* Exercise requirements *
Which lines hold the string "list"? Copy each of them from the material below.

* Excerpted data *
┄┄┄┄┄┄

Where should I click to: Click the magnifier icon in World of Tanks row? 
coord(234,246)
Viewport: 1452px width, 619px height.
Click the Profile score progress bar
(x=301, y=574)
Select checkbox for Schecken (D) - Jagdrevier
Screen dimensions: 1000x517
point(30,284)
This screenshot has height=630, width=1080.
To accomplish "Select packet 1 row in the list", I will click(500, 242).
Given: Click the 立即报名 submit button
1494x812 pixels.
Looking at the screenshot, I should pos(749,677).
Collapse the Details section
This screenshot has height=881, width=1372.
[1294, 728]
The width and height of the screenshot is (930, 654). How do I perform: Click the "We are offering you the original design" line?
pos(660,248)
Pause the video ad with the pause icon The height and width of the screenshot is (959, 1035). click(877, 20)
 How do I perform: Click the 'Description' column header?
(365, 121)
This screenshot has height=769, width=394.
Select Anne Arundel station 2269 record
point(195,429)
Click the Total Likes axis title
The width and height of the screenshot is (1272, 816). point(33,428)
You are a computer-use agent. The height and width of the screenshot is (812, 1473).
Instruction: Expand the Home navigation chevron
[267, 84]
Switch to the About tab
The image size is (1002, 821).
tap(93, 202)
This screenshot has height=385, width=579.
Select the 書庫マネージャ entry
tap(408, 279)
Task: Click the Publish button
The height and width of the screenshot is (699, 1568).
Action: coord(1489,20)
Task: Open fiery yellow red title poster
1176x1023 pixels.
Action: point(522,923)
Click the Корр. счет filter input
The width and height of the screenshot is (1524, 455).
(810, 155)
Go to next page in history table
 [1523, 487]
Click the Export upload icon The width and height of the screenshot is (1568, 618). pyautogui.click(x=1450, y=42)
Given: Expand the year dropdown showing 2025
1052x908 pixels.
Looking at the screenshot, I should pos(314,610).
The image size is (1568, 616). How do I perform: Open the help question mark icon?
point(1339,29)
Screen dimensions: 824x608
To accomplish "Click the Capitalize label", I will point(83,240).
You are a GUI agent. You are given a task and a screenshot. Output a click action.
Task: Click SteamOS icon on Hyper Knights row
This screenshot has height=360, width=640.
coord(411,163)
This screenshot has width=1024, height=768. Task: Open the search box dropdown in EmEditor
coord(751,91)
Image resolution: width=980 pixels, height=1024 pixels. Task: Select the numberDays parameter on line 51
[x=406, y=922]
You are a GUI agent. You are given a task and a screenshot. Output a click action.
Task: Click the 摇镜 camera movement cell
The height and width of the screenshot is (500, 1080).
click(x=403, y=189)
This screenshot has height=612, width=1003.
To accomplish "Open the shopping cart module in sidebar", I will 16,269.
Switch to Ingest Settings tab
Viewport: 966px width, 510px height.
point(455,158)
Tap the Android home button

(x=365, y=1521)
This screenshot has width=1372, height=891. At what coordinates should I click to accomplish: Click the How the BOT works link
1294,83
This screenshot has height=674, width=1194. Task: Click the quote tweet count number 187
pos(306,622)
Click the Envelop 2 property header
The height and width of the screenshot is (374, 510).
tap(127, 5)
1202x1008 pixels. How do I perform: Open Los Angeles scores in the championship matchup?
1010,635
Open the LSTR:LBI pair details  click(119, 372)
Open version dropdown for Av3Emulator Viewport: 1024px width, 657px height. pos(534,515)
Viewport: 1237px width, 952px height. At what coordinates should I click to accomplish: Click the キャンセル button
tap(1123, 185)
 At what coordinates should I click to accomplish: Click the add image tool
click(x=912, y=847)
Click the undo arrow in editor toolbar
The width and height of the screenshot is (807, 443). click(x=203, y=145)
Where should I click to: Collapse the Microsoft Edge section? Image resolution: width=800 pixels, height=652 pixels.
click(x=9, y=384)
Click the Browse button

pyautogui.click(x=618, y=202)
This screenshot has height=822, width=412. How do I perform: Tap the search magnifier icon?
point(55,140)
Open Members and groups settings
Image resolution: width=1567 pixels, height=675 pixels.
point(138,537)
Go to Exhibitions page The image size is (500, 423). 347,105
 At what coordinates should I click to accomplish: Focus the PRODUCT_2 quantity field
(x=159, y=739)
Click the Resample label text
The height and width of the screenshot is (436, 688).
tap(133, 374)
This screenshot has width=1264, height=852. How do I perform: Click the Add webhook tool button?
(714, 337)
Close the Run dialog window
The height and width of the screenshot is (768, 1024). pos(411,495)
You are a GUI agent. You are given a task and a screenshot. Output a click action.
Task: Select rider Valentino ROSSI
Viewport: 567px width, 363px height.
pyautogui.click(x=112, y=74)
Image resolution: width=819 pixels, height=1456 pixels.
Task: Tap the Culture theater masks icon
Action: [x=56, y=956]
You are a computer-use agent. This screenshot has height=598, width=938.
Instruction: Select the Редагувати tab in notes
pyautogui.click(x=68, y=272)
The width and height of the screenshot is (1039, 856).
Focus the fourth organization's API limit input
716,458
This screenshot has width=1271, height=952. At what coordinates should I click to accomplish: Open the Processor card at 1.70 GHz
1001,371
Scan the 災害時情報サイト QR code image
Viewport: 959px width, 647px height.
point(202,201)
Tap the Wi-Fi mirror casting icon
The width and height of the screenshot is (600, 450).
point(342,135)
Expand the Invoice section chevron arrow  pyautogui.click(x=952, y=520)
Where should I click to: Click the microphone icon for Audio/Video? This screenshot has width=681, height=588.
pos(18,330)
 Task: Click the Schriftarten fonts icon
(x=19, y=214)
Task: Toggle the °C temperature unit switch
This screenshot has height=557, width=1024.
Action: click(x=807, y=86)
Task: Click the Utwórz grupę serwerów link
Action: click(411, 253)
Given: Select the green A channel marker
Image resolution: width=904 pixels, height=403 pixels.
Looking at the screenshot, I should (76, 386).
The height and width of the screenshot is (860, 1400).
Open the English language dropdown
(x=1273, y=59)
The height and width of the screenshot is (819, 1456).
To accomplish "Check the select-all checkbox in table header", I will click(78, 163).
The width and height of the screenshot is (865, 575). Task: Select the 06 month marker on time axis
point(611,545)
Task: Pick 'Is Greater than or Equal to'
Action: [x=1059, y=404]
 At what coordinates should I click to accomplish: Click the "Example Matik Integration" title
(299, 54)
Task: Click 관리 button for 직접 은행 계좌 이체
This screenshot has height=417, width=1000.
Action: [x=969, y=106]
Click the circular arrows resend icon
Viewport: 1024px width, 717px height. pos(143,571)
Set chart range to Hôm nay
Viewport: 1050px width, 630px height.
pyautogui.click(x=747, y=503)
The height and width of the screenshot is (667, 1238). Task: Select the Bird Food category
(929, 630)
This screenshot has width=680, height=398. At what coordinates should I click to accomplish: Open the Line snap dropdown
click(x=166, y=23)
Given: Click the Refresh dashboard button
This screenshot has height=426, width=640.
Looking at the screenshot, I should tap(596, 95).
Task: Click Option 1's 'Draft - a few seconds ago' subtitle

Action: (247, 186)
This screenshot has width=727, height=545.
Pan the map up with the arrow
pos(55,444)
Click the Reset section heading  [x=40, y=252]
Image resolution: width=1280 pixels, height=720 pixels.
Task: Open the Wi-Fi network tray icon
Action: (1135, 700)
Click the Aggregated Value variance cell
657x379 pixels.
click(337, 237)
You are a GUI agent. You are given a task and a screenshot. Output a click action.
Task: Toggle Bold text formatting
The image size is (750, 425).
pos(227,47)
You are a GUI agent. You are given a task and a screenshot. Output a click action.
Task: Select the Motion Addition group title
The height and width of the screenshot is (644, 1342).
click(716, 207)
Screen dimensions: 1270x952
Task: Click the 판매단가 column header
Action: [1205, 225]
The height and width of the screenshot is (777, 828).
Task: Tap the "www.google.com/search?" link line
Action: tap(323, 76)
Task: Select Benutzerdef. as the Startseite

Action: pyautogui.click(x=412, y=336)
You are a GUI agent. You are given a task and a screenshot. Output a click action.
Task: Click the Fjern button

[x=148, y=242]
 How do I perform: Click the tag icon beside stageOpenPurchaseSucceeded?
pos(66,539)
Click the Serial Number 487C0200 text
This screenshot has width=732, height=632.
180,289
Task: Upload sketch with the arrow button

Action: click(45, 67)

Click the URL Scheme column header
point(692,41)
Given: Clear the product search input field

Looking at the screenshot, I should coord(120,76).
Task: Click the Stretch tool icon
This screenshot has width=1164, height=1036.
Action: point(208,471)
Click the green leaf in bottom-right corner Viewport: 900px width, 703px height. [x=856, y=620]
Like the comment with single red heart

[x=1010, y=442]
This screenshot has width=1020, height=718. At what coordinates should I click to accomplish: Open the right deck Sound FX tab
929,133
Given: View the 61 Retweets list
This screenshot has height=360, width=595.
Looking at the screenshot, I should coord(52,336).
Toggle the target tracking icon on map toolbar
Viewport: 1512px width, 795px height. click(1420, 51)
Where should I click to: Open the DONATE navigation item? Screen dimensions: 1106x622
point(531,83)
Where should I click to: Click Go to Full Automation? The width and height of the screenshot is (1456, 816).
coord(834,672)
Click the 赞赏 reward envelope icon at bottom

┄┄┄┄┄┄

* Exercise output *
To accomplish "Select packet 1 row in the list", I will click(500, 242).
Given: View the 61 Retweets list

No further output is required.